WORK REQUIRED: Retype the part of the text about Los Algodones that begins at the words "This sleepy little" and ends after the words "streets of Algodones.".

PASSAGE TO READ:
┌──
Border Crossing: Los Algodones
It all began with a friend of ours needing some fairly major—and expensive—dental work. With no dental insurance, and being self employed, she was looking for a solution that wouldn’t leave her destitute. The topic of Mexico came up, and after some inquiries and online research, my wife, who needed some minor work done, headed south with our friend to Los Algodones.
Los Algodones, which like everything and everyone in the desert, has two names, is officially known as Vicente Guerrero. It’s located right on the U.S.-Mexican border, south of California, just west of Yuma, Arizona. It’s the northernmost town in Mexico, and has a monument denoting that, high up on a mound next to the large fence that runs along the border.
This sleepy little border town of around 10,000 residents has made a name for itself by offering affordable dentistry, optometrists, and prescription medicines, though developments in the coming six months will add to the offerings significantly. A rough count puts about 350 dentists at work in Algodones, in everything from one-dentist offices to large dental clinics with many specialists and oral surgeons. It’s common, especially in season when snowbirds come to warm their wings in the desert, to find midwesterners, Canadians, and Southwest residents strolling the streets of Algodones.
Our friend and my wife had a fun time in Algodones (well, as fun as you can have when you’re going to the dentist), and when my wife needed a crown in June, we found we could literally go to Algodones, stay in the hotel there, eat out three meals a day, and still save more than half off of American rates. My wife urged me to come along, and with me still reluctant to send her off to a town across the border alone, and with her telling me it would be good for me to see the town, I joined her—in the hottest week of June. Ever.
I’m glad I went. Yes, you need a passport or passport card to go, and yes it was hellishly hot, and yes, we still had a great time. It was officially out of season, and much quieter than when the snowbirds flock to the Southwest, but the hotel, Hacienda los Algodones, was still reasonably busy. We had braved the 120 degree heat with our bags to walk to the hotel, though there is an air conditioned hotel van to take you back and forth to and from the border crossing, as well as to dental appointments. We like to walk whenever possible, but on occasion, especially after an extensive dental procedure, a cool van ride back to the hotel is appealing.
└──
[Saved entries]
┌──
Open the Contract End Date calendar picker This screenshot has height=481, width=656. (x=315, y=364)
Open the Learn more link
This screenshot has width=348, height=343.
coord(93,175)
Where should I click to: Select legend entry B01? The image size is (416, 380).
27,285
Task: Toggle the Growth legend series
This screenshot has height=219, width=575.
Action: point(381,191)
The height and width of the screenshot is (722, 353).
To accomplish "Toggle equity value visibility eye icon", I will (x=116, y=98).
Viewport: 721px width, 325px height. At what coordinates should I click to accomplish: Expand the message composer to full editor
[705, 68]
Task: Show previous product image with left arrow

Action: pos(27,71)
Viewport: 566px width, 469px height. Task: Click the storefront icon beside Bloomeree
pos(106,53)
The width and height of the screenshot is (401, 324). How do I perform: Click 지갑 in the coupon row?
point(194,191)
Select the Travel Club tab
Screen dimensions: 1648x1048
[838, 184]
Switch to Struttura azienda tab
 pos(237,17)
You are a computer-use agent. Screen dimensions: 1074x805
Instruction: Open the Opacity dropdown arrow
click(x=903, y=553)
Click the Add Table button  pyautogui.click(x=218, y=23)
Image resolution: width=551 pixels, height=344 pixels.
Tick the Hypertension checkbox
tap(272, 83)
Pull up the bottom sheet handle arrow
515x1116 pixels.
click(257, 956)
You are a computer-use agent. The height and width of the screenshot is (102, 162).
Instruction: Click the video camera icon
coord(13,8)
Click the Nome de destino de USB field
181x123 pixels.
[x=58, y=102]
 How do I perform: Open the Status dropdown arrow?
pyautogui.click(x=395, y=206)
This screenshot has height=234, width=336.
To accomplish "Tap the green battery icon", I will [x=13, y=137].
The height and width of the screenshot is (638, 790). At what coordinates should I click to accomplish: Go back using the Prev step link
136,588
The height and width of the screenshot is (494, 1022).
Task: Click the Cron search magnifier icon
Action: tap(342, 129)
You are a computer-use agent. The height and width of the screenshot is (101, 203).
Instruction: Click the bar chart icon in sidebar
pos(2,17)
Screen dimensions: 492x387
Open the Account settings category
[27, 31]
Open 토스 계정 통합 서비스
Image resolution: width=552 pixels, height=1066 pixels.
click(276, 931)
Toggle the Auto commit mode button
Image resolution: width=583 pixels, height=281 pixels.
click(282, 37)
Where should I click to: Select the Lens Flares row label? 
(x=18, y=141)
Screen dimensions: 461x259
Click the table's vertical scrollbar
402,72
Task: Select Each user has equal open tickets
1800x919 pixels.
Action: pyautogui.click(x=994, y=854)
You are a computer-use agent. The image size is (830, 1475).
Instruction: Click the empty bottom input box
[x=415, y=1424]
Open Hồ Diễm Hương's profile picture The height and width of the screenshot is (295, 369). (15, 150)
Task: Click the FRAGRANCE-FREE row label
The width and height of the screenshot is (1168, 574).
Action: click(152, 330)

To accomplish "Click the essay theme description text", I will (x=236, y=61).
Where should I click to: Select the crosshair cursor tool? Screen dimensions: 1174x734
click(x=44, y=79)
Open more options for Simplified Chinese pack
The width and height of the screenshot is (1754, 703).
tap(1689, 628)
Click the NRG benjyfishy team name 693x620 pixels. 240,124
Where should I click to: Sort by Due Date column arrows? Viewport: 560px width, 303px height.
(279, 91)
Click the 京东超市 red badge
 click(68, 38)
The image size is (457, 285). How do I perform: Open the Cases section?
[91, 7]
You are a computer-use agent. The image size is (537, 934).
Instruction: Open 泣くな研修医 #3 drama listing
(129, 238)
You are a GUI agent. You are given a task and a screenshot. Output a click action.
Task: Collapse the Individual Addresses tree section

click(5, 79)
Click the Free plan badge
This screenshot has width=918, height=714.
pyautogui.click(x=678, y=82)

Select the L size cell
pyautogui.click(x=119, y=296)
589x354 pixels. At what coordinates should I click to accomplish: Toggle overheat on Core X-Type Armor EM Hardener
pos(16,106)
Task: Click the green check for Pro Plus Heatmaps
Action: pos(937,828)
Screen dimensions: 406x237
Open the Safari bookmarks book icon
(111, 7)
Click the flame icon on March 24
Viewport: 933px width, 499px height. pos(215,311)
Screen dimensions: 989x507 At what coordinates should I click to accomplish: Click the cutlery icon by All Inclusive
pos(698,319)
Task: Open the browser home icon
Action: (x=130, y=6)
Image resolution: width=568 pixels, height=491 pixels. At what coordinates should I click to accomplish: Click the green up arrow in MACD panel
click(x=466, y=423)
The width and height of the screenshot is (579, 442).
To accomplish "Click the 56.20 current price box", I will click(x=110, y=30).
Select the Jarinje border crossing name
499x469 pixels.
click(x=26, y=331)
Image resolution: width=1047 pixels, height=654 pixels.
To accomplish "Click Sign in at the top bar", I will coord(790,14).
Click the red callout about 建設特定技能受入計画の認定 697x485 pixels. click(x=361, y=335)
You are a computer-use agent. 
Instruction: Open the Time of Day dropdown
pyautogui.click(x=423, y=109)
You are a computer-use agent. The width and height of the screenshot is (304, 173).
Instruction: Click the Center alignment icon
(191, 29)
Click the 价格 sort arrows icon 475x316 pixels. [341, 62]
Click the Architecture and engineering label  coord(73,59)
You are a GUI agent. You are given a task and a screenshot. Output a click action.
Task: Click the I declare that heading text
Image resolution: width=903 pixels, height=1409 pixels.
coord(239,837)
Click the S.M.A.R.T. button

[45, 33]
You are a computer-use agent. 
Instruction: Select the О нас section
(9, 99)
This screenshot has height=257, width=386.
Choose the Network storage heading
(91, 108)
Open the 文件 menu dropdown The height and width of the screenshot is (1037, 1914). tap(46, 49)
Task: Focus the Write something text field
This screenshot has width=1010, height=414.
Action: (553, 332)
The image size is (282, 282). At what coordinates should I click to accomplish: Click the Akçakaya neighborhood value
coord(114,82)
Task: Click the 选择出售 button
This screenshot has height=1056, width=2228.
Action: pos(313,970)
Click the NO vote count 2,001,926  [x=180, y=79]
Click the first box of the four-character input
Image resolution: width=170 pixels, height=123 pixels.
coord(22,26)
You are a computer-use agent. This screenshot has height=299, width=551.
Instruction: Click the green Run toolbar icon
└──
SOLUTION TO THIS TASK:
This sleepy little border town of around 10,000 residents has made a name for itself by offering affordable dentistry, optometrists, and prescription medicines, though developments in the coming six months will add to the offerings significantly. A rough count puts about 350 dentists at work in Algodones, in everything from one-dentist offices to large dental clinics with many specialists and oral surgeons. It’s common, especially in season when snowbirds come to warm their wings in the desert, to find midwesterners, Canadians, and Southwest residents strolling the streets of Algodones.